Retype the records below from the line containing "The image size is (1026, 526)." through the line containing "I will 1167,10.", including both of those lines. Reproduce only that part.

Material for this task
····················
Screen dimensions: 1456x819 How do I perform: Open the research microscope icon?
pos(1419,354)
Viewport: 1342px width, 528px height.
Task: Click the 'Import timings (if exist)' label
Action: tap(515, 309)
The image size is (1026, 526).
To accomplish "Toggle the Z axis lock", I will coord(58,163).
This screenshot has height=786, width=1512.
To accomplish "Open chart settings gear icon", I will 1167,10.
····················
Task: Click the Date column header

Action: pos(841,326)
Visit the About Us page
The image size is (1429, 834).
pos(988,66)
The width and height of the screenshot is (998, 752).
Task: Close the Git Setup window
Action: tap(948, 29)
····················
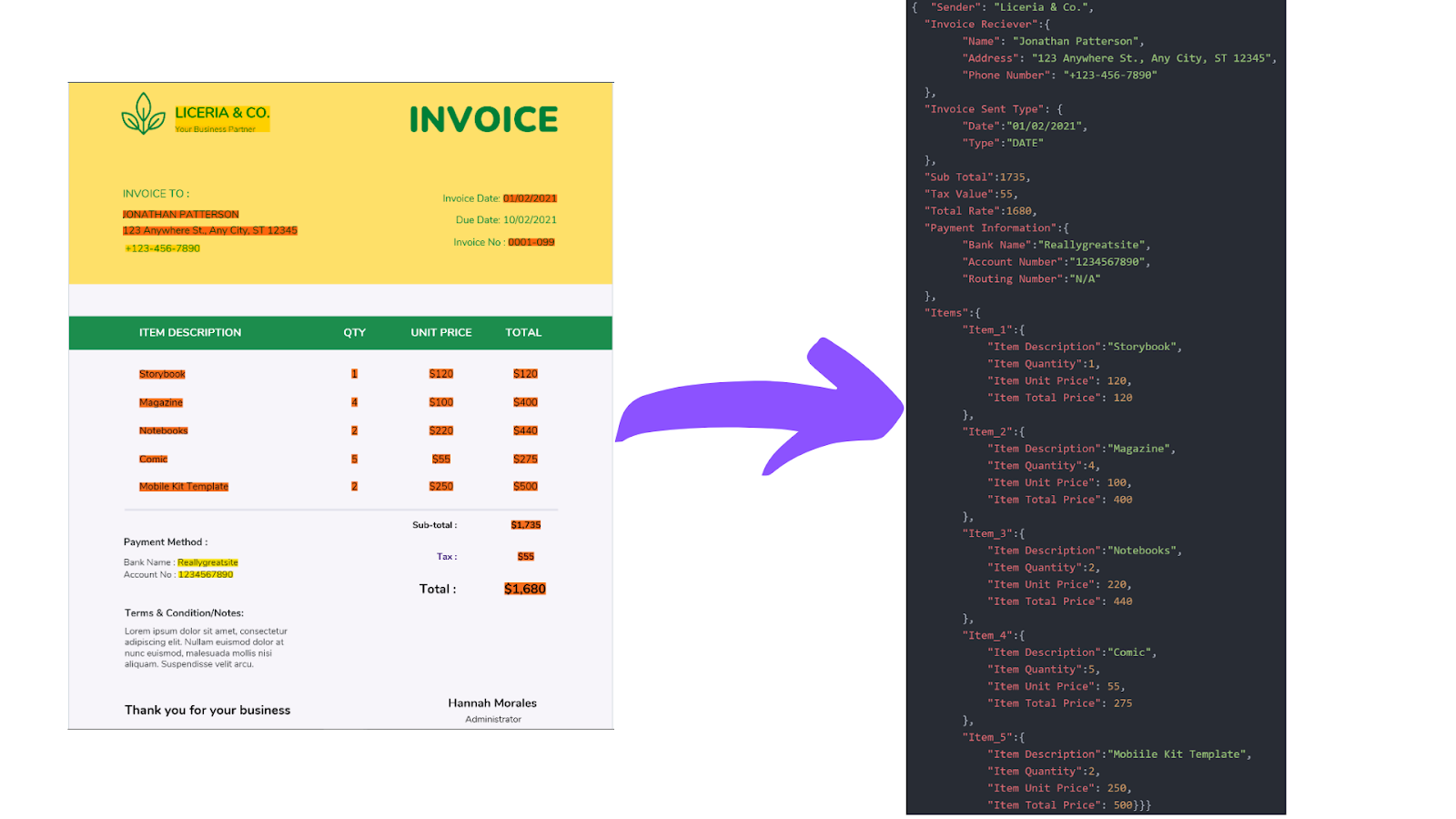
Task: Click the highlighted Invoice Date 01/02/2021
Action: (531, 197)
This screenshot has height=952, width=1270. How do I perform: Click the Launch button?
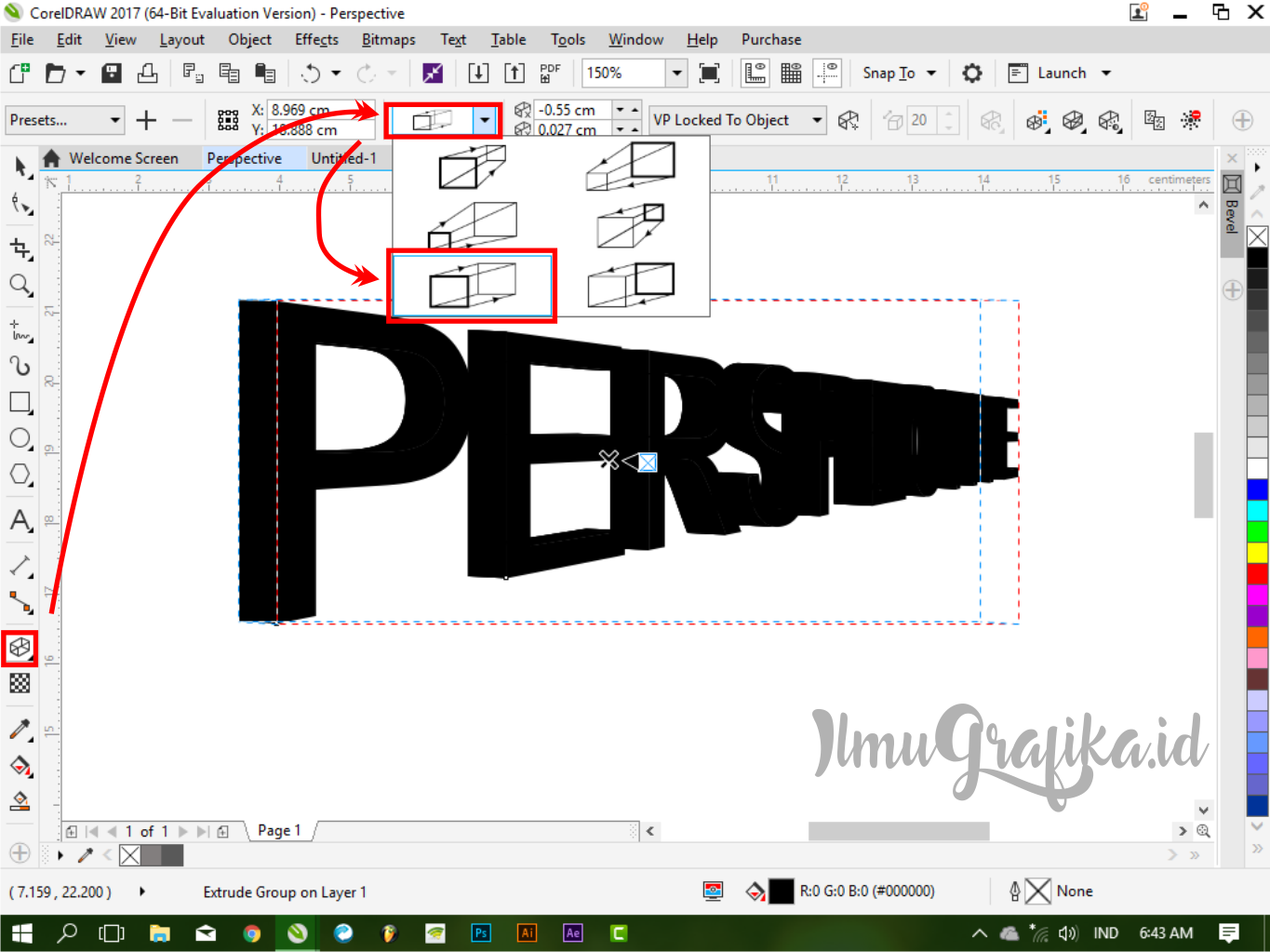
····················
Result of this exercise
The image size is (1026, 526).
To accomplish "Toggle the Z axis lock", I will coord(58,163).
This screenshot has height=786, width=1512.
To accomplish "Open chart settings gear icon", I will 1167,10.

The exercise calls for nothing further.